(Rows showing where targets appear)
☆ ☆ ☆ ☆ ☆

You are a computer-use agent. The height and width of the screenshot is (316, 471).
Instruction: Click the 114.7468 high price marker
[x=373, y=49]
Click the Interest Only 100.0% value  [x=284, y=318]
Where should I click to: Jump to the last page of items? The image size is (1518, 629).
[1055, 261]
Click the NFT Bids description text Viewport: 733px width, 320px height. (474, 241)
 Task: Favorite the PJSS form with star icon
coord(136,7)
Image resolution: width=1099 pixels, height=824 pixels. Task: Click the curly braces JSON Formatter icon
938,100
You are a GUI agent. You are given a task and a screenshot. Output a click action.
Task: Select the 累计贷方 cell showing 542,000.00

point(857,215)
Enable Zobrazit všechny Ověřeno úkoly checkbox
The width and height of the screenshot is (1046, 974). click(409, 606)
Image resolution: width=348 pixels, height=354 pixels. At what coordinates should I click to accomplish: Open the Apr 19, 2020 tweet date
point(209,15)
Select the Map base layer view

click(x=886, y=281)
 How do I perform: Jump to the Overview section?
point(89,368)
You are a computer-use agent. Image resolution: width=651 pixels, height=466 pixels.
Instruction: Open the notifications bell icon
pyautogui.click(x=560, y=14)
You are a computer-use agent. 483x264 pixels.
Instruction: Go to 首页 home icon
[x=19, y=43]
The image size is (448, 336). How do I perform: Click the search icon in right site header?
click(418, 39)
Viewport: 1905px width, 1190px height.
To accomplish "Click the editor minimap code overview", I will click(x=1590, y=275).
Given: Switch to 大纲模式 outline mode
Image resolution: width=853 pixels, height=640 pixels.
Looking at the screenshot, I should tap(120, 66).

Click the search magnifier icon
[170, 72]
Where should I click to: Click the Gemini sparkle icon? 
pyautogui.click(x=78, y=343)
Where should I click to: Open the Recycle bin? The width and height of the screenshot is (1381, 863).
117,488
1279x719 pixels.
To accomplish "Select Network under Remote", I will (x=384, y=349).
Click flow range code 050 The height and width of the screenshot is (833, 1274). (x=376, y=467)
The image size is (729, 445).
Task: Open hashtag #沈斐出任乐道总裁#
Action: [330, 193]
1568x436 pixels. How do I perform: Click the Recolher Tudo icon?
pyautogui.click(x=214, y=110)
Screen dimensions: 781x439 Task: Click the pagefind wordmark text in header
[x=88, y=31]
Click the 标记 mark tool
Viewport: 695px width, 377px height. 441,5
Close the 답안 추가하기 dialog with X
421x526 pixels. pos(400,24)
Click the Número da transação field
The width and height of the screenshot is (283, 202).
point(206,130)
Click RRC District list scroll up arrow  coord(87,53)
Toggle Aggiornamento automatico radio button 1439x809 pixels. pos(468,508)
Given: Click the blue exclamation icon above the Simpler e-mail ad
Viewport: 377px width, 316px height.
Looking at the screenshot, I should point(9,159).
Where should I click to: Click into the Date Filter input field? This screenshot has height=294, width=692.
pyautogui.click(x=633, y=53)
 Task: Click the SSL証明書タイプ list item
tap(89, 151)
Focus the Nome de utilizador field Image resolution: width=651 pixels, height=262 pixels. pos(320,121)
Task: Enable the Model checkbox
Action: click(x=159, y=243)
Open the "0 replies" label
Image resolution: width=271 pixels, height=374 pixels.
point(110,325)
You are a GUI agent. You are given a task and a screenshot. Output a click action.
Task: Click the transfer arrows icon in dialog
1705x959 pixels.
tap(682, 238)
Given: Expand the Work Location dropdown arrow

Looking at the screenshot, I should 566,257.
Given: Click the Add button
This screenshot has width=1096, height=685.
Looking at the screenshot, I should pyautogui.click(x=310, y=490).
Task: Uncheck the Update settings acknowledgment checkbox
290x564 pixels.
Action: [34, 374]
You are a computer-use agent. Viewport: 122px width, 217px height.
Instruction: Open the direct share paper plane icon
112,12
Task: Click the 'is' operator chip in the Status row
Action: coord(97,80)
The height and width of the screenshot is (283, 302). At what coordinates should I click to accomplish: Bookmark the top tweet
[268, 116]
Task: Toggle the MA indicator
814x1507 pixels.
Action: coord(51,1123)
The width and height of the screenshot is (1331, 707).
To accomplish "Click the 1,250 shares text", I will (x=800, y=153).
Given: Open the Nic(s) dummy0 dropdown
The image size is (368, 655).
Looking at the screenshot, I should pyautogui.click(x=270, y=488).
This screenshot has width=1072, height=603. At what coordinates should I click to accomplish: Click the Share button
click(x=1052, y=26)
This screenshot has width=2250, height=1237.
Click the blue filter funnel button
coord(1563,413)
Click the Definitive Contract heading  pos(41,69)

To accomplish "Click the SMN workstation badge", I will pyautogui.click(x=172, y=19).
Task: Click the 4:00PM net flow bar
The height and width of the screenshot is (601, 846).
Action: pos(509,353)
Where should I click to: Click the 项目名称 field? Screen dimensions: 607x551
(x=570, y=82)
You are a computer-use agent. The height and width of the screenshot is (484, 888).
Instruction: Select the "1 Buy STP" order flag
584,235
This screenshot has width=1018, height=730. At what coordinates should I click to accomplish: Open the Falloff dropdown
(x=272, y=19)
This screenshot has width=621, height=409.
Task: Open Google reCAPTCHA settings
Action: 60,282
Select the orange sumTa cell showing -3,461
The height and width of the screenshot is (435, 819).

☆ ☆ ☆ ☆ ☆

* Directions for this task:
Rewrite the part of the records above that opens with the line containing "Screen dimensions: 781x439" and closes with the line containing "421x526 pixels. pos(400,24)" as a numbered list, leaving out any blank lines.

* Result below:
1. Screen dimensions: 781x439 Task: Click the pagefind wordmark text in header
2. [x=88, y=31]
3. Click the 标记 mark tool
4. Viewport: 695px width, 377px height. 441,5
5. Close the 답안 추가하기 dialog with X
6. 421x526 pixels. pos(400,24)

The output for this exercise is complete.